Complete Hamiltonian description of wave-like features in classical and quantum physics

TL;DR

This paper derives an exact Hamiltonian framework from the Helmholtz and Schrödinger equations that describes wave-like phenomena such as diffraction and interference in both classical optics and quantum mechanics, extending beyond traditional approximations.

Contribution

It introduces a unified Hamiltonian system that captures wave-like features in classical and quantum physics, surpassing the limitations of geometrical optics and classical mechanics.

Findings

Derivation of an exact Hamiltonian system from Helmholtz and Schrödinger equations.

Application of the system to both optical and quantum wave phenomena.

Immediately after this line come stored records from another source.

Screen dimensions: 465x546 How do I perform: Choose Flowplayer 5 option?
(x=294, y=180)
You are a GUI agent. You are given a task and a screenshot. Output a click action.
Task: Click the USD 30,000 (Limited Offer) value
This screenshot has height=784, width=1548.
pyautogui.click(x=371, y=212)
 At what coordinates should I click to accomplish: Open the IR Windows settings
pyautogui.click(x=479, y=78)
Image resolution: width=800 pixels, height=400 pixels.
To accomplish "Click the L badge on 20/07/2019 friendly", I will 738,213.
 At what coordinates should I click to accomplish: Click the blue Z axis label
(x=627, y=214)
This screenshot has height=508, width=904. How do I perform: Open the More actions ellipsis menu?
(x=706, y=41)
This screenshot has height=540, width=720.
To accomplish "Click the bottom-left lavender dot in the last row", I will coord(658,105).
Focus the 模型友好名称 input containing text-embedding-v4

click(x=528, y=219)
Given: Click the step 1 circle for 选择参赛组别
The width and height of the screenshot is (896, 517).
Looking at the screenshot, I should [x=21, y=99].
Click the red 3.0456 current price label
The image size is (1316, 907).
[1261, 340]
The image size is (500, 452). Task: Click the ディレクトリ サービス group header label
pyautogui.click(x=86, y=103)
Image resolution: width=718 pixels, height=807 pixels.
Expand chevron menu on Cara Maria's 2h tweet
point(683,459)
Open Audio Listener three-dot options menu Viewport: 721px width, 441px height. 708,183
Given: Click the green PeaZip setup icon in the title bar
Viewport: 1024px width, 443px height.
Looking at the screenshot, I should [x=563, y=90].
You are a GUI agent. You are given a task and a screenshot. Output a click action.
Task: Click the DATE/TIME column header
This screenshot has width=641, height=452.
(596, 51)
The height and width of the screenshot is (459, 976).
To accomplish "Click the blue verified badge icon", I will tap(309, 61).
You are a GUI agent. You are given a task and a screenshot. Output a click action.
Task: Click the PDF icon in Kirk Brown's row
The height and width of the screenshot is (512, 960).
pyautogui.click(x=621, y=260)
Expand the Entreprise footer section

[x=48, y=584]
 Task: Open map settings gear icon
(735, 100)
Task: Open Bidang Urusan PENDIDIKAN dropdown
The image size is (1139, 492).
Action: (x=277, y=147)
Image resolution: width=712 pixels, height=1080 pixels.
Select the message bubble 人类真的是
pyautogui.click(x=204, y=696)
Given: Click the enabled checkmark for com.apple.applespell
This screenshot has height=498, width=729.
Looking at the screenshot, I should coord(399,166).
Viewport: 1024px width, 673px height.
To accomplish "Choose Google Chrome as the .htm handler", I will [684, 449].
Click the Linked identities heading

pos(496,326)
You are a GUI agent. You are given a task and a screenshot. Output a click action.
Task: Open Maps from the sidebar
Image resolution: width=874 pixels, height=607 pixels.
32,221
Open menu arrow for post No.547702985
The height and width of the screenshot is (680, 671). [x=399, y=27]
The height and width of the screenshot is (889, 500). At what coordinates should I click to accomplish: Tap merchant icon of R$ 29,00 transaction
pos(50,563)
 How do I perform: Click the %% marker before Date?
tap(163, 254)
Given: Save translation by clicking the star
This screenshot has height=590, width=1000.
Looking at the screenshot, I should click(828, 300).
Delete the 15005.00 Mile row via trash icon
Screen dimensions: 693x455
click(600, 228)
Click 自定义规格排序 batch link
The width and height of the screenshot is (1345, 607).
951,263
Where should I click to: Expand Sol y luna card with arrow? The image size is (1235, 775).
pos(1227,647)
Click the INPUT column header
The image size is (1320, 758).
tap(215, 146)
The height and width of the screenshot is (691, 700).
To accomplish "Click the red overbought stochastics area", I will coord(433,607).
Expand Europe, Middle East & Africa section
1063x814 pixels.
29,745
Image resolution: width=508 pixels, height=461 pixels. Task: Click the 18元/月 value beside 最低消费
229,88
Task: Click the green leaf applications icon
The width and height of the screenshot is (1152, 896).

Recovery of classical mechanics as a limiting case.

Abstract

The analysis of the Helmholtz equation is shown to lead to an exact Hamiltonian system of equations describing in terms of ray trajectories a very wide family of wave-like phenomena (including diffraction and interference) going much beyond the limits of the ordinary geometrical optics approximation, which is contained as a simple limiting case. Due to the fact that the time independent Schroedinger equation is itself a Helmoltz-like equation, the same mathematical solutions holding for a classical optical beam turn out to apply to a quantum particle beam, leading to a complete system of Hamiltonian equations which provide a set of particle trajectories and motion laws containing as a limiting case the ones encountered in classical Mechanics.